Maybe most important, though, is the parallel of God’s loving gifts being shared with the world. Family, at its best, is a refuge from the harsher realities of human life. We are fed and restored by love that, though imperfect, is rock solid and unconditional. It’s so reliable, in fact, that it might be tempting to retreat into that reassurance and give up on the larger world altogether. This is a sin, because in a Christian sense, the whole world is our family. It is made up of our brothers and sisters, and we are charged with loving all of them. The wonder of familial love, and a central reason it ought to be cultivated, is that it restores and refreshes us for another foray into the breach.

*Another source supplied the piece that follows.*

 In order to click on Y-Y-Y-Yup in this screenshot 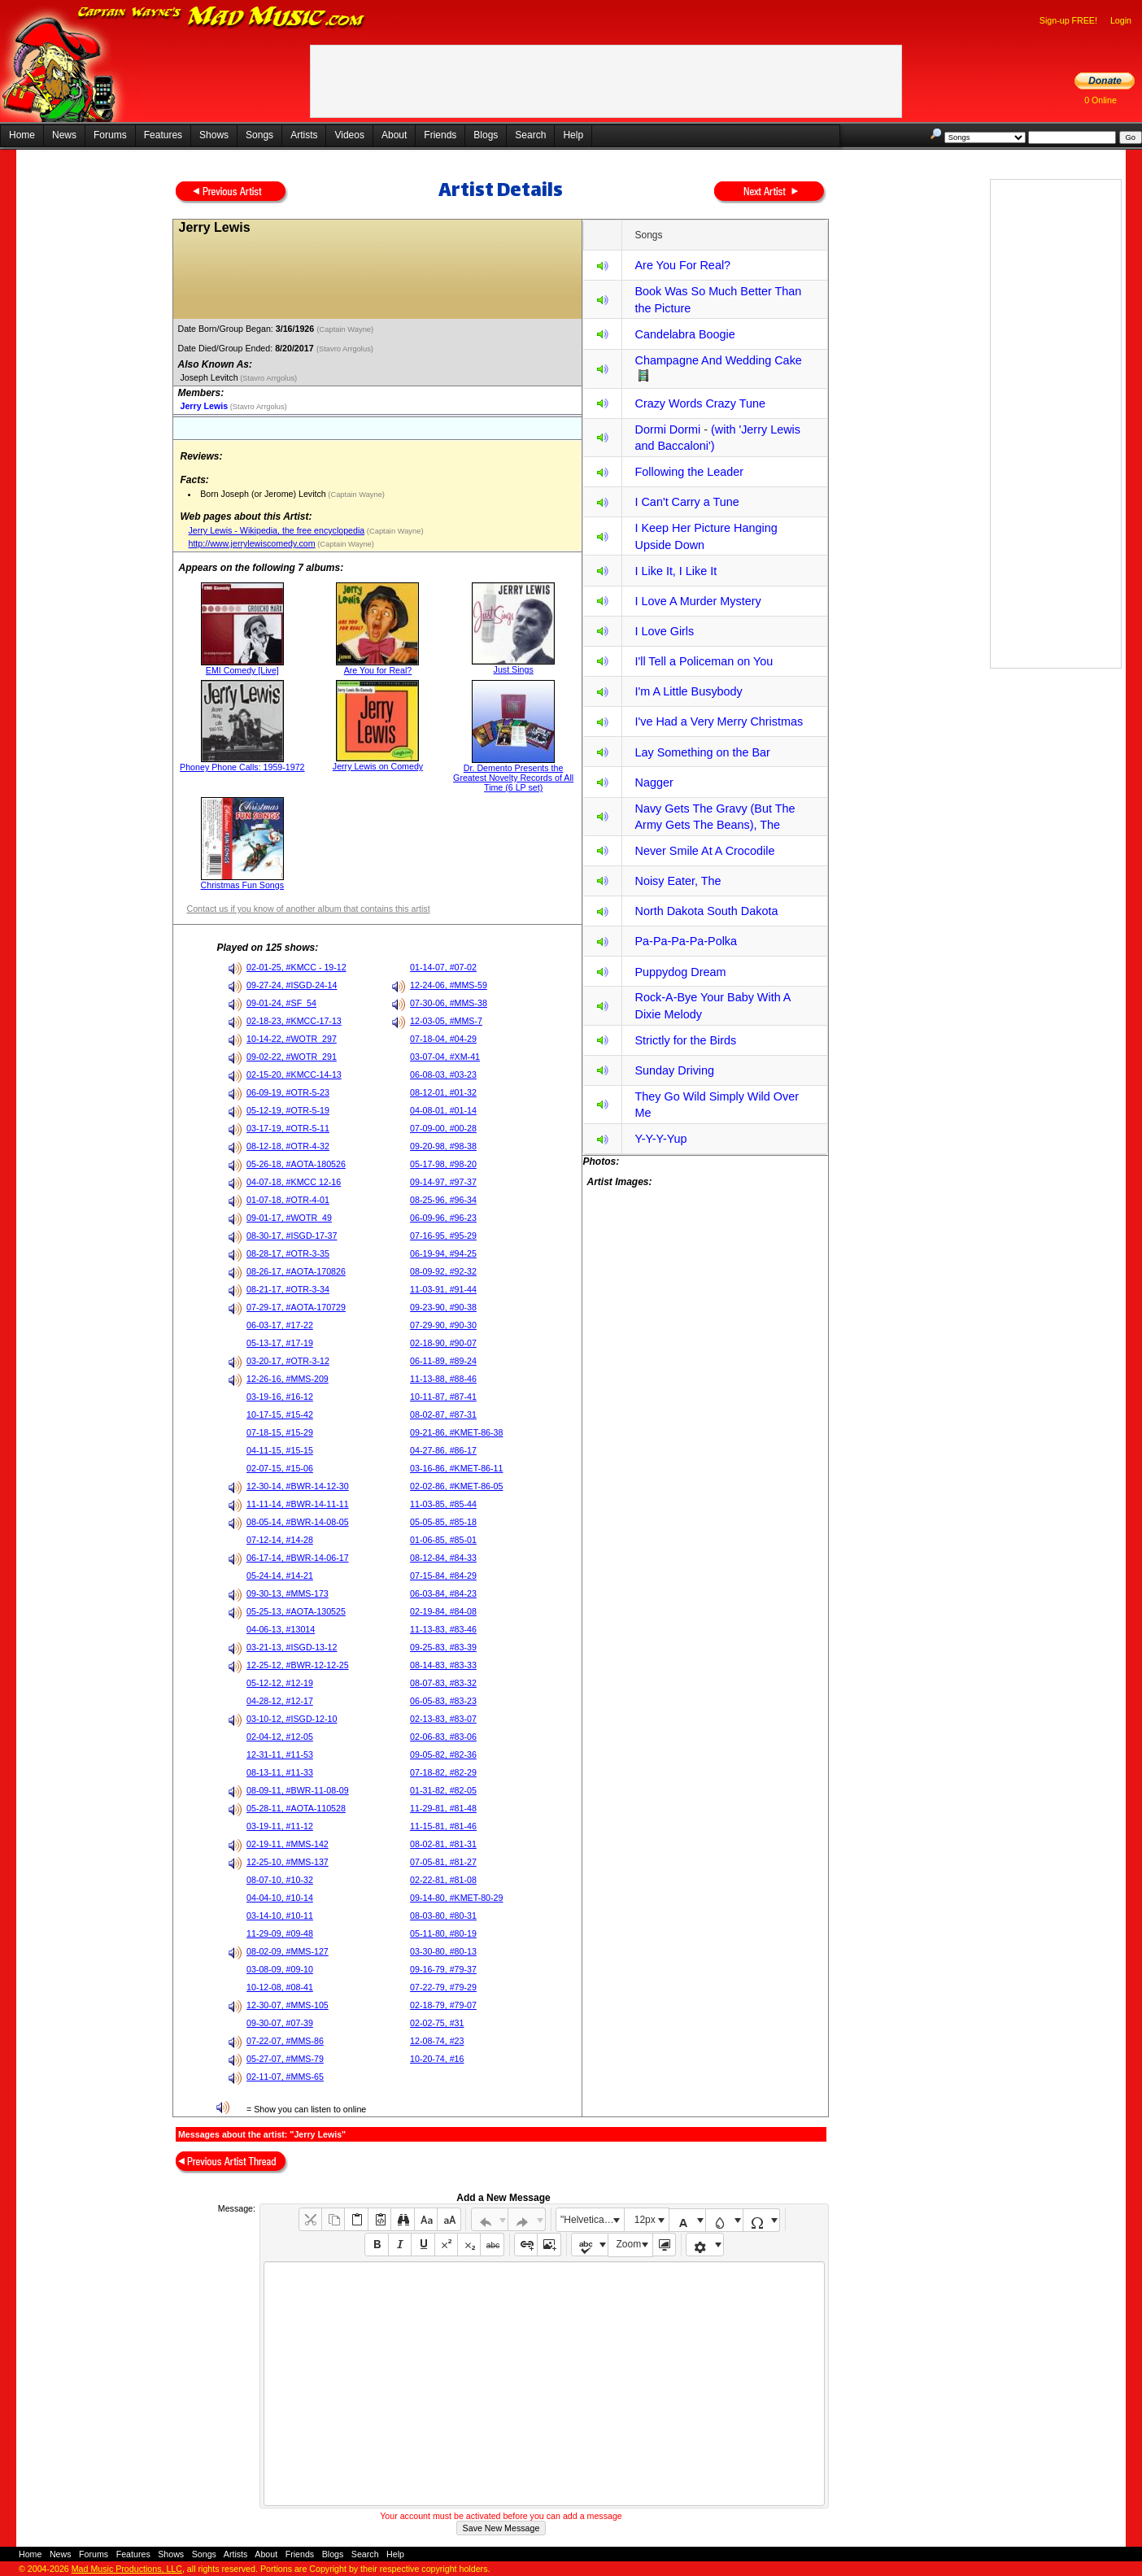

Though society gave his family the cold shoulder, Jesus didn’t do likewise. Knowing people’s hearts better than they did, he wouldn’t take no for an answer. In the tireless resolve of Johanna Van Gogh and her son to share the brilliance of Vincent’s paintings, a great generosity was also at work. Johanna was the widowed mother of an infant when she began her quest in the face of sometimes explicit disdain from contemporaries. But the love she drew from her small family powered straight past comparatively feeble forces like death and popular opinion. She proved Vincent right: in love “lies true strength, and [she] who loves much does much and is capable of much.”

***

Though aspects of his life have become legend, Vincent Van Gogh’s Christian faith and outlook seem underemphasized within the mythology. His time as a preacher was foundational to his subject matter, the art historian and Van Gogh expert Sjraar van Heugten told the New York Times in 2015. When he shifted from ministry to creativity, Van Gogh retained a spirit of service: “It’s clear that from the very beginning his paintings and his work is meant to bring consolation to people, to give them moments of emotion and rest.” It’s his keen sensitivity to both beauty and misery that give his paintings their charge. “If we let ourselves be taught by the experience of life and led by godly sorrow, then new vitality may spring from the tired heart,” he wrote to Theo in 1877. Though he was not yet officially an artist, these words presaged the spring blooms he would paint for his godson 13 years later.

My heart would happily imagine that a never-ending trip to an art gallery is the worst my kids will suffer. But I know very well that no one gets off that easy, and in fact, no one would want to. An experience of suffering—at the very least, an experience of real pain through empathy—allows us to form bonds, to be of use, to make meaning.

What my soul hopes, then, is for my children to be bolstered, comforted and strengthened throughout life by the bonds they are building in our home. If they start their own families, I hope those families will also be loving. And I hope that, fortified, they will turn outward, helping new vitality spring from tired hearts, even to the ends of the Earth.